#### Tasks to perform
a) Answer these questions using the news report on Terre Blanche:
(i) Who announced the suspended sentence?
(ii) In what year did Terre Blanche beat the farmworker?
(iii) For which group does Terre Blanche remain a potent symbol?
b) From the news report on Terre Blanche, extract the stretch from "Terre Blanche, the face" through "and French settlers." word for word.
c) Extend the news report on Terre Blanche with a few more sentences, picking up right after its final sentence.

#### Text provided

Terre Blanche, the face of violent white reaction in the dying years of apartheid, was sentenced to a suspended six-year jail term under a plea bargain with prosecutors, National Prosecuting Authority spokesman Makhosini Nkosi said.
Terre Blanche, the leader of the Afrikaner Resistance Movement, is currently serving a six-year sentence for beating a black farmworker in 1996, causing permanent brain damage.
He was convicted of giving orders for at least five bombings ahead of the 1994 vote. The bombers are already serving life sentences for other crimes.
A burly man whose bearded visage once epitomized white extremism to the outside world, Terre Blanche has faded from the political stage but remains a potent symbol for disaffected Afrikaners, white descendants of Dutch and French settlers.
He and his khaki-clad band of supporters threatened to derail democratic elections in 1994 that marked the end of decades of white minority rule.

#### Dataset content
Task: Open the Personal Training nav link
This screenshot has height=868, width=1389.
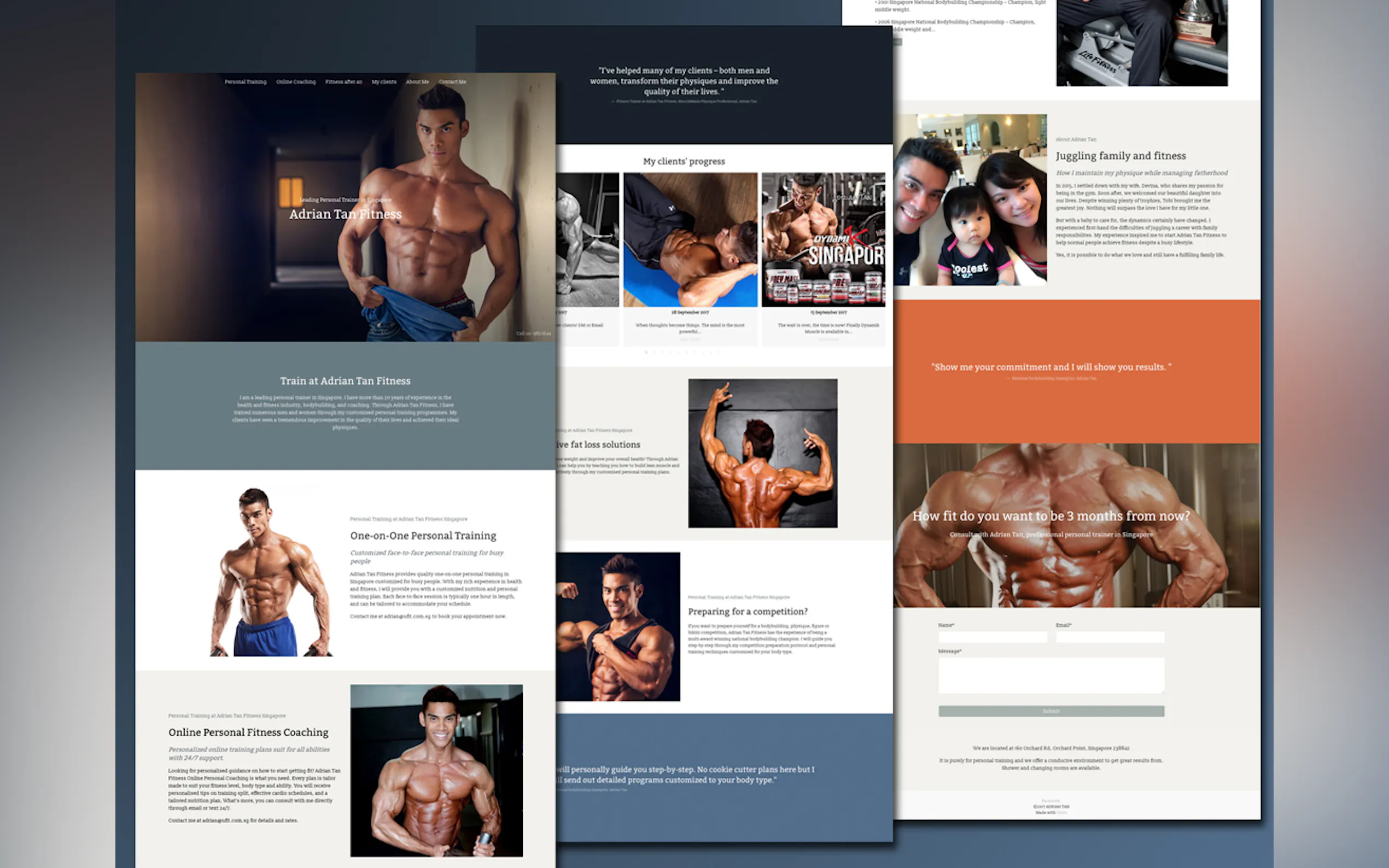Action: (x=245, y=81)
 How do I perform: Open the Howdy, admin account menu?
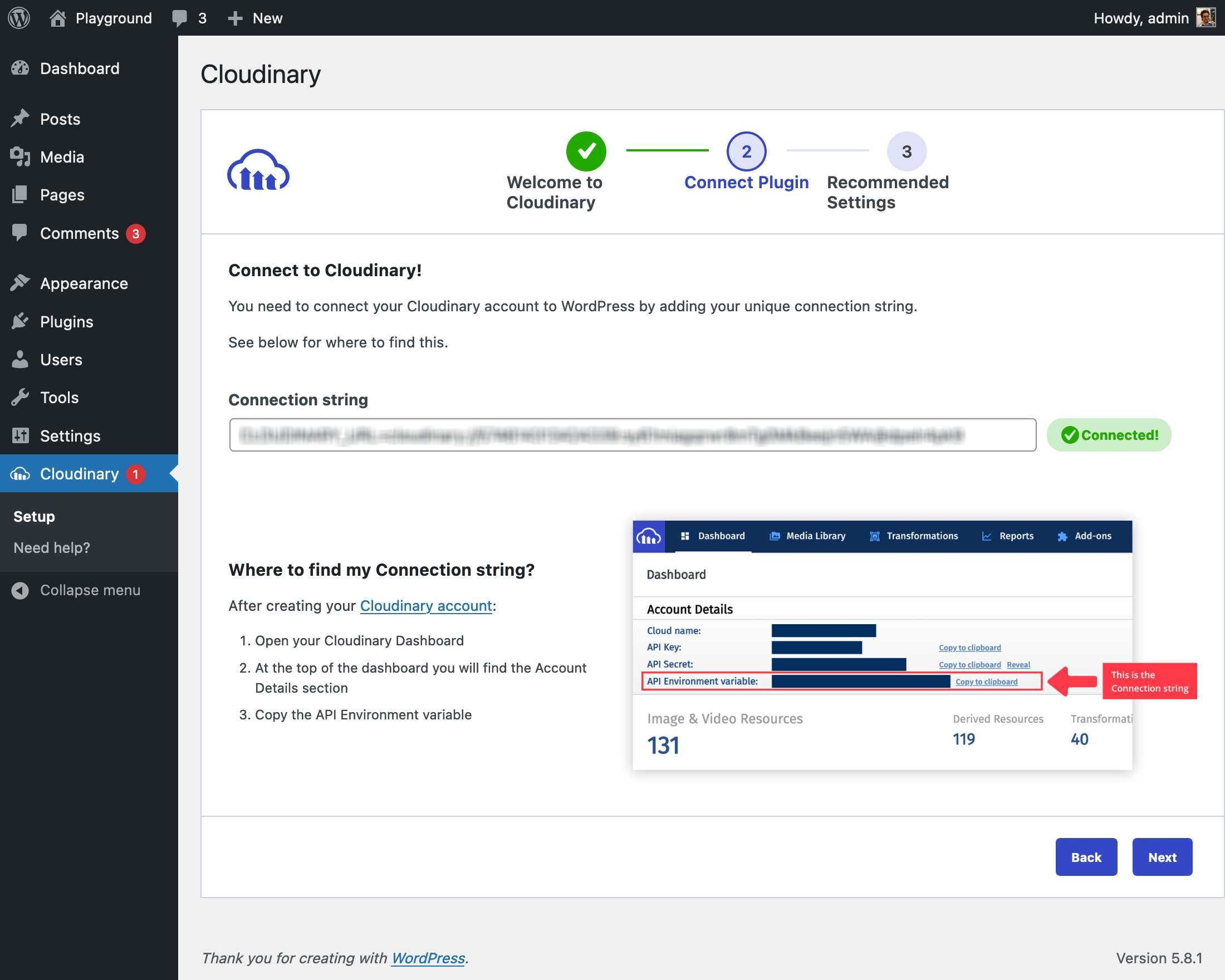[x=1141, y=18]
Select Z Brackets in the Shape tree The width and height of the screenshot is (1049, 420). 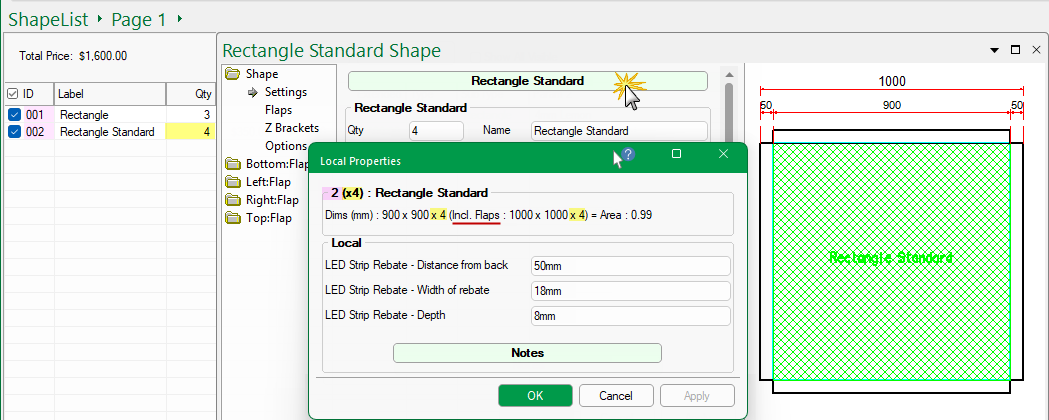click(x=292, y=128)
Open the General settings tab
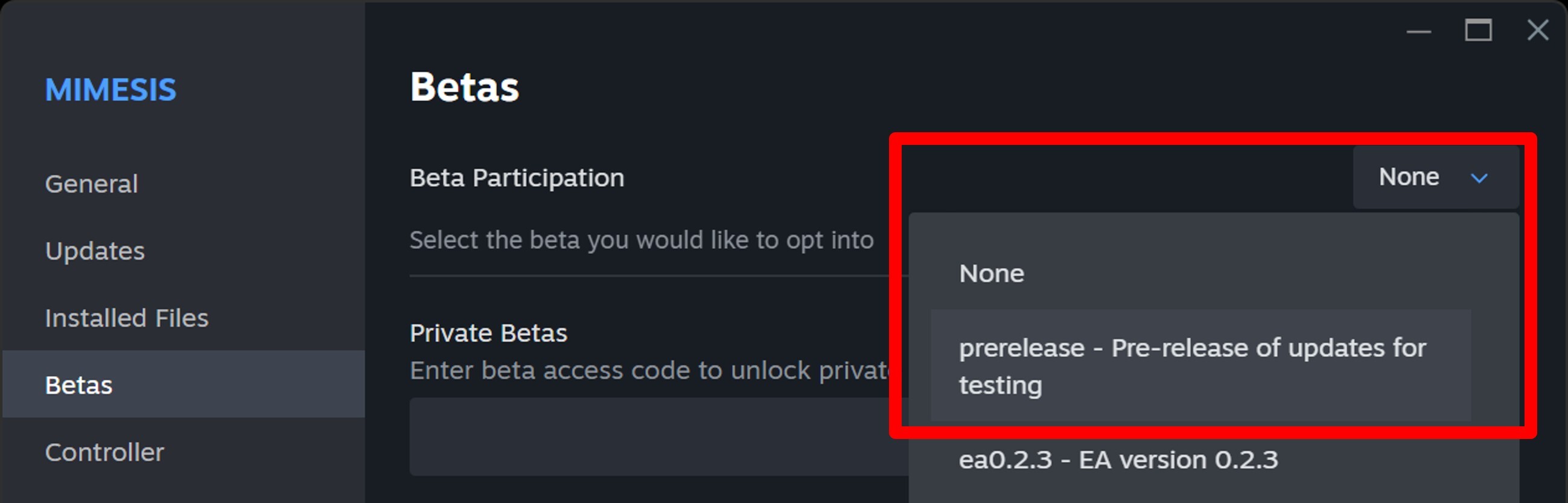Image resolution: width=1568 pixels, height=503 pixels. click(91, 184)
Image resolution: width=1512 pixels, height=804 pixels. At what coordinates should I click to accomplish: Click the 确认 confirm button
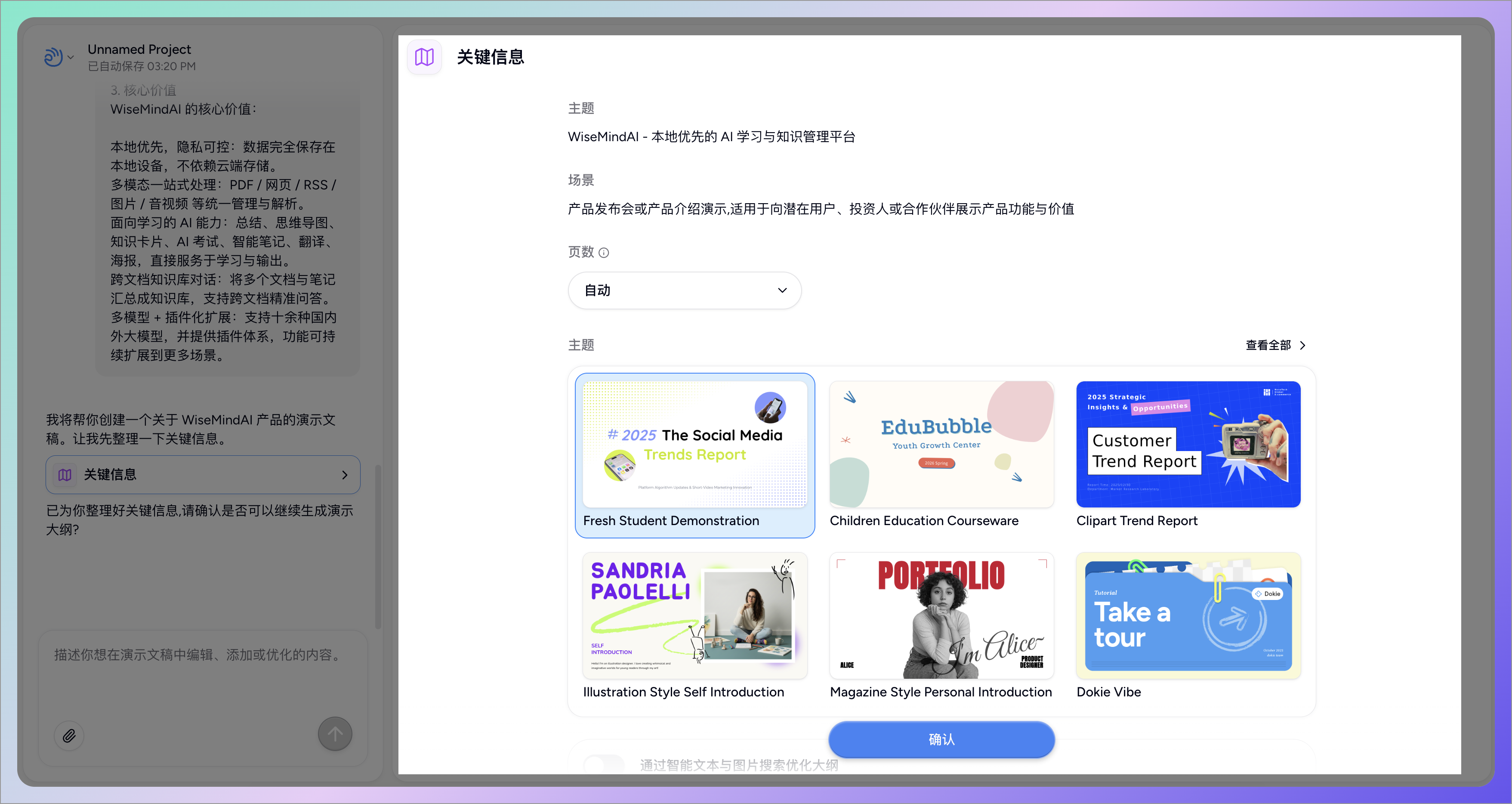[x=941, y=739]
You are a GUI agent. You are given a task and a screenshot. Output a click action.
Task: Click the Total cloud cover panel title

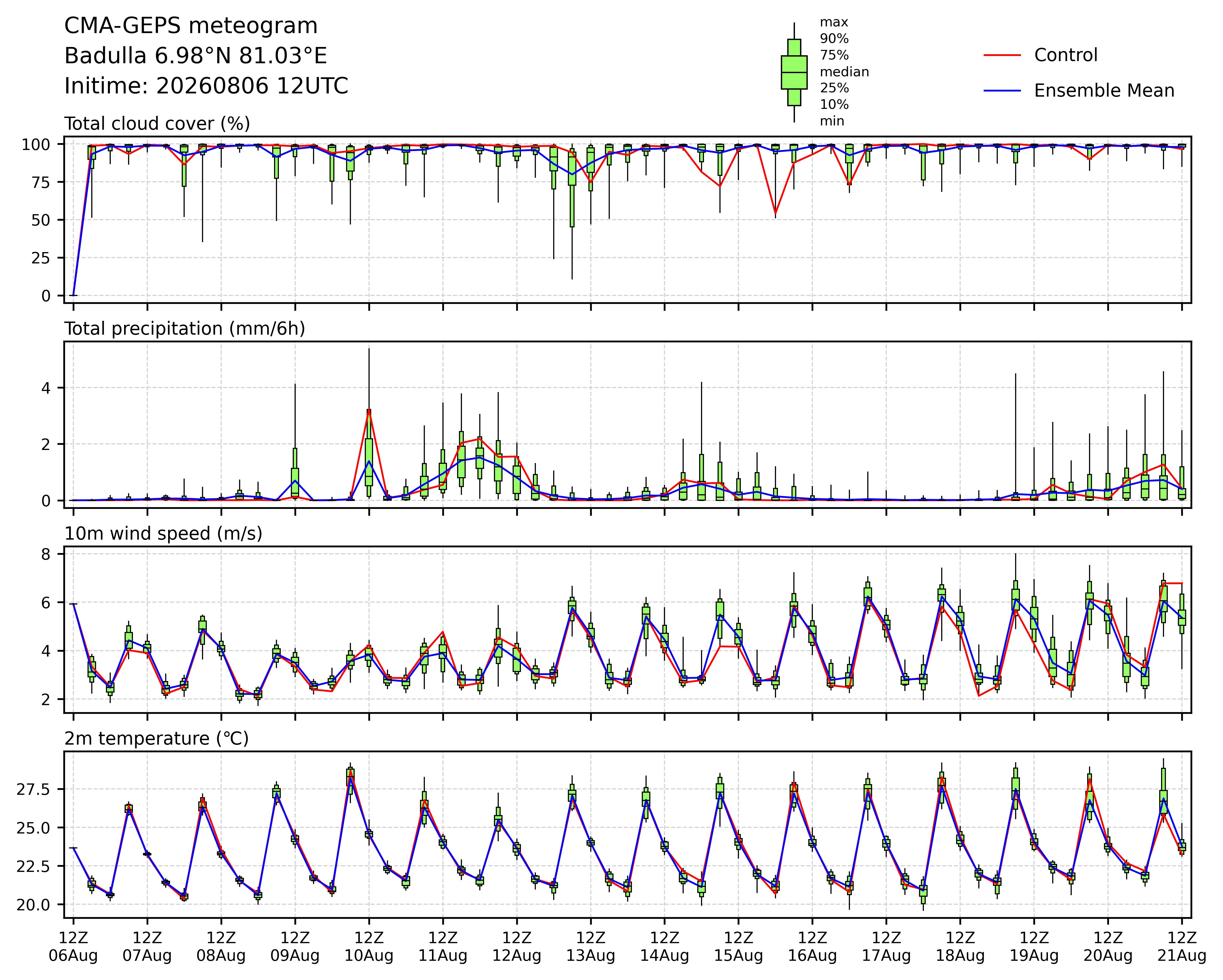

#### Answers for the tasks
a)
(i) Makhosini Nkosi, the National Prosecuting Authority spokesman.
(ii) 1996.
(iii) Disaffected Afrikaners, the white descendants of Dutch and French settlers.

b)
Terre Blanche, the face of violent white reaction in the dying years of apartheid, was sentenced to a suspended six-year jail term under a plea bargain with prosecutors, National Prosecuting Authority spokesman Makhosini Nkosi said.
Terre Blanche, the leader of the Afrikaner Resistance Movement, is currently serving a six-year sentence for beating a black farmworker in 1996, causing permanent brain damage.
He was convicted of giving orders for at least five bombings ahead of the 1994 vote. The bombers are already serving life sentences for other crimes.
A burly man whose bearded visage once epitomized white extremism to the outside world, Terre Blanche has faded from the political stage but remains a potent symbol for disaffected Afrikaners, white descendants of Dutch and French settlers.

c)
But the group, which once claimed thousands of members, suffered humiliating setbacks, notably when several of its members were filmed being shot to death in a failed effort to prop up the faltering government of the nominally independent black "homeland" of Bophutatswana shortly before the 1994 polls.
Terre Blanche appealed to right-wing Afrikaner sentiment, organizing horseback possessions where armed followers flew banners emblazoned with a symbol reminiscent of the Nazi swastika.
While the group is widely regarded as a spent force, the government still sees white right-wingers as a threat. Twenty-two members of another group, the Boeremag or Farmer Force, are on trial for treason over an alleged plot to topple the government.